En ce sens, les articles 149 et suivants du code de procédure pénale ont institué un régime de réparation obligatoire du préjudice tant matériel que moral subi par une personne ayant bénéficié d'un jugement de non-lieu, d'une relaxe ou d'un acquittement devenus définitifs, après avoir été détenue provisoirement en prison.
Ce principe de réparation des préjudices subis à raison de détentions provisoires injustifiées suppose la réunion de certaines conditions et le respect d’une procédure qu’il importe de bien connaitre.
1-) Conditions de fond de la réparation du préjudice subi suite à une détention provisoire injustifiée
a-) Les conditions d’exercice du droit à réparation d’une détention provisoire injustifiée
Pour mémoire, l’article 149 du code de procédure pénale dispose que :
« Sans préjudice de l'application des dispositions des articles L. 141-2 et L. 141-3 du code de l'organisation judiciaire, la personne qui a fait l'objet d'une détention provisoire au cours d'une procédure terminée à son égard par une décision de non-lieu, de relaxe ou d'acquittement devenue définitive a droit, à sa demande, à réparation intégrale du préjudice moral et matériel que lui a causé cette détention. »

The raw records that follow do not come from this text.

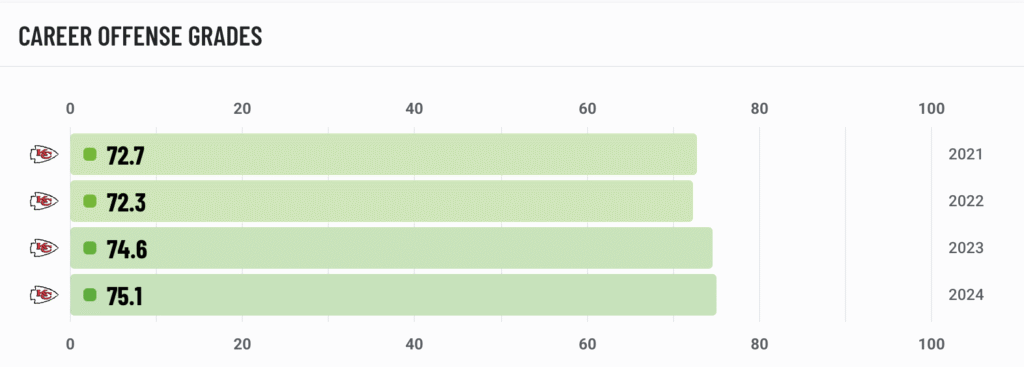Click the green grade dot next to 72.7
This screenshot has width=1024, height=367.
click(90, 155)
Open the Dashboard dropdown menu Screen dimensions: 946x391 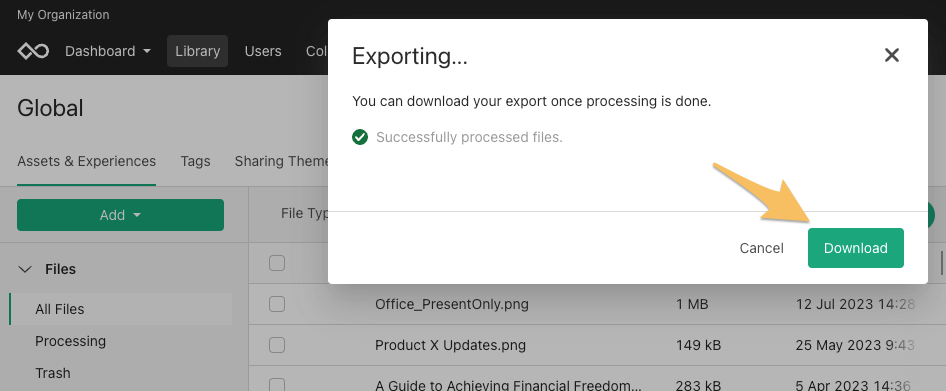coord(108,51)
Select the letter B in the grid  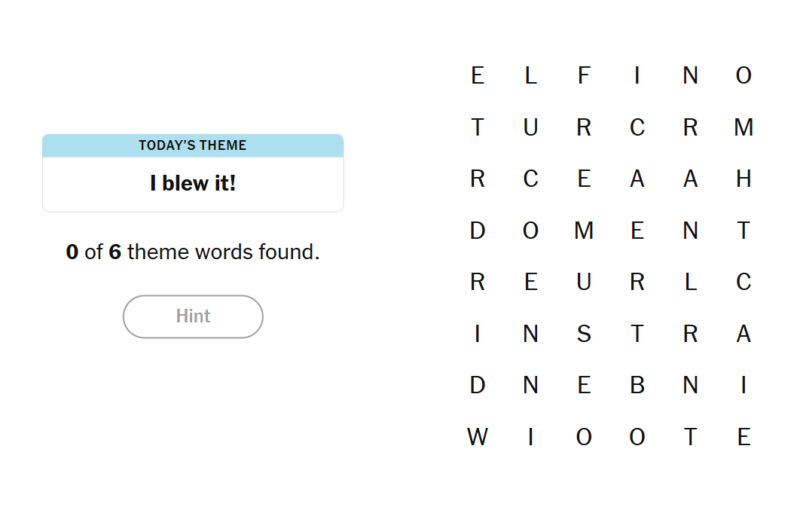pos(637,386)
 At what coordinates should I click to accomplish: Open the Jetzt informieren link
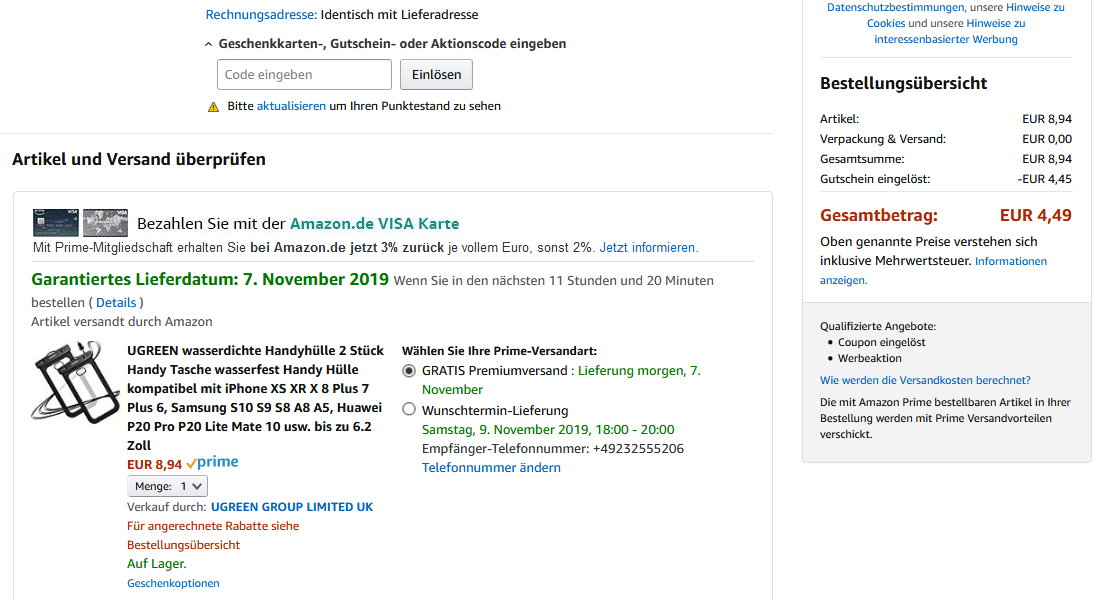(648, 247)
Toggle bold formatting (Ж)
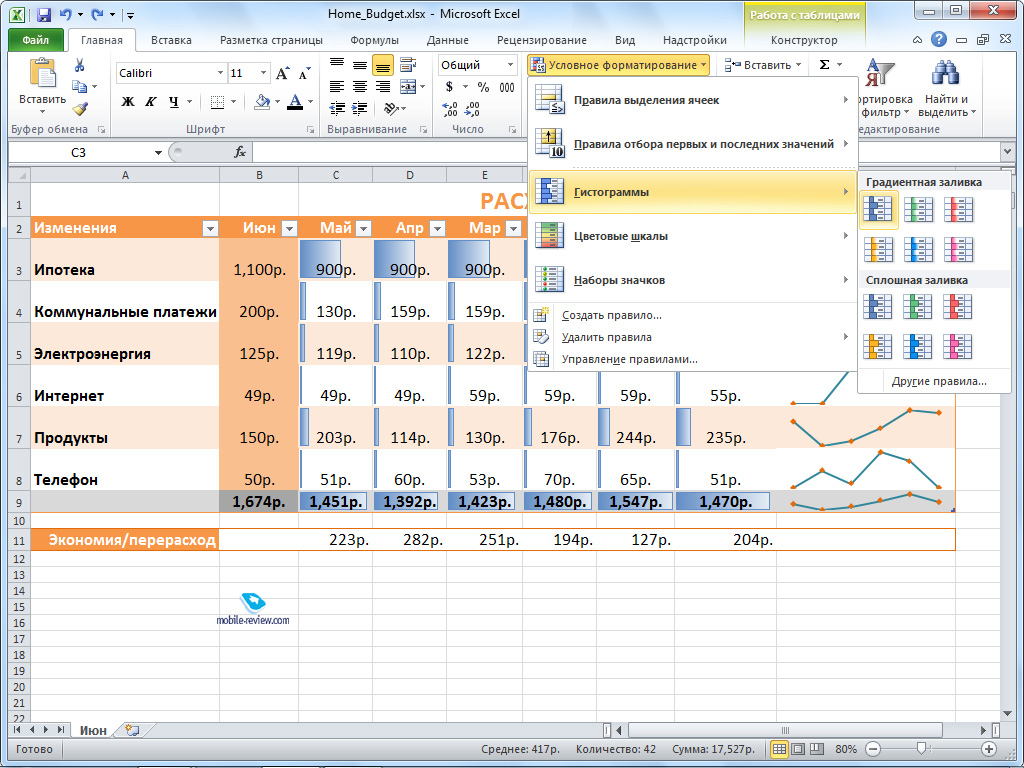This screenshot has width=1024, height=768. click(x=128, y=102)
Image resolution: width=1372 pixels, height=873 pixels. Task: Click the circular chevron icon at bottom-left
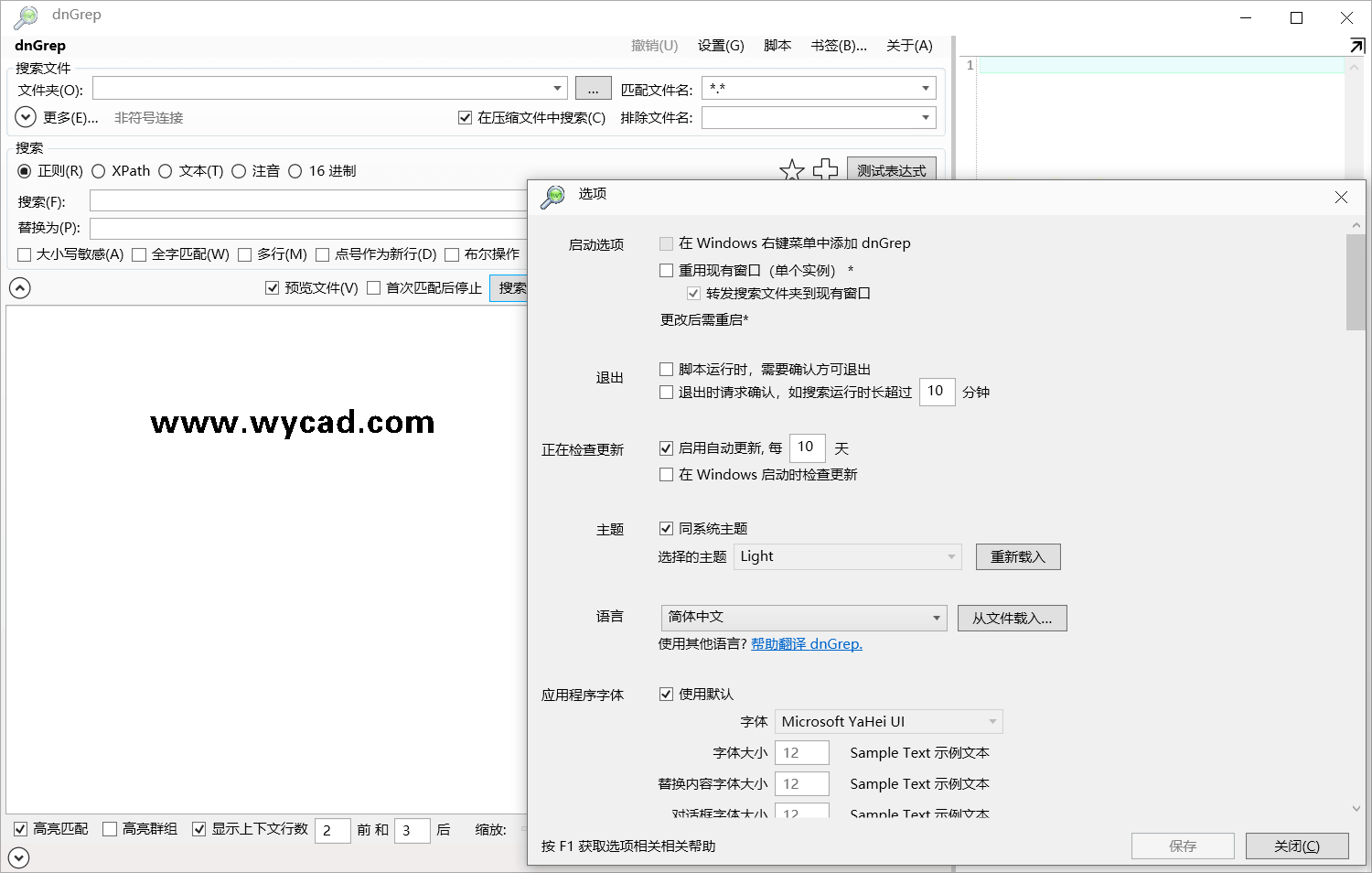19,857
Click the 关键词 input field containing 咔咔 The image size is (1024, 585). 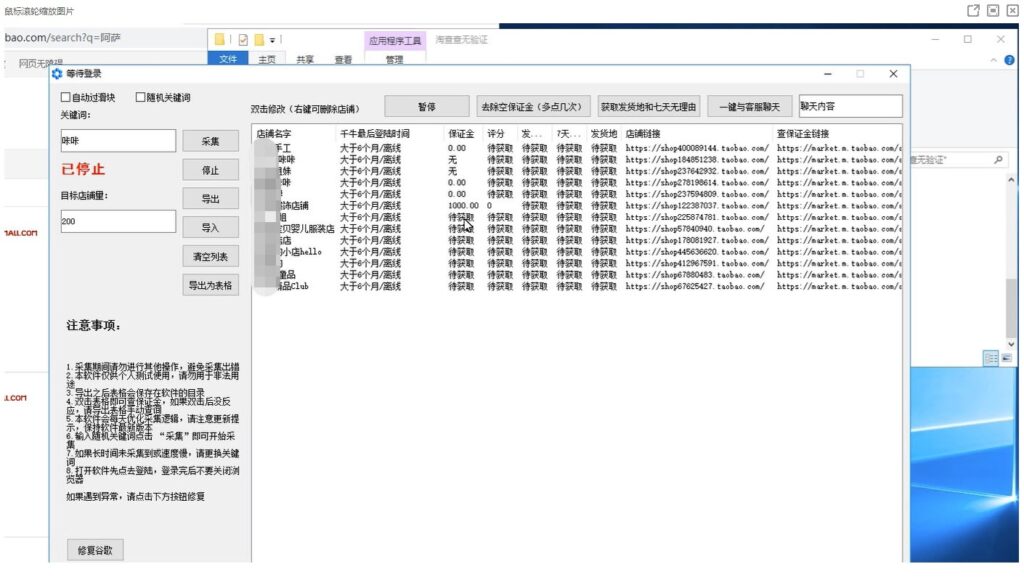pyautogui.click(x=118, y=141)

En d’autres termes, une détention provisoire subie par une personne au cours d'une procédure terminée à son égard par une décision de non-lieu, de relaxe ou d'acquittement devenue définitive ouvre droit à réparation du préjudice résultant de cette détention.
Ainsi, la première condition d’exercice de ce droit à réparation est que le requérant doit avoir subi une mesure de détention provisoire.
La deuxième condition est que la procédure doit être terminée à l'égard de la personne par une décision de non-lieu, de relaxe ou d'acquittement devenue définitive.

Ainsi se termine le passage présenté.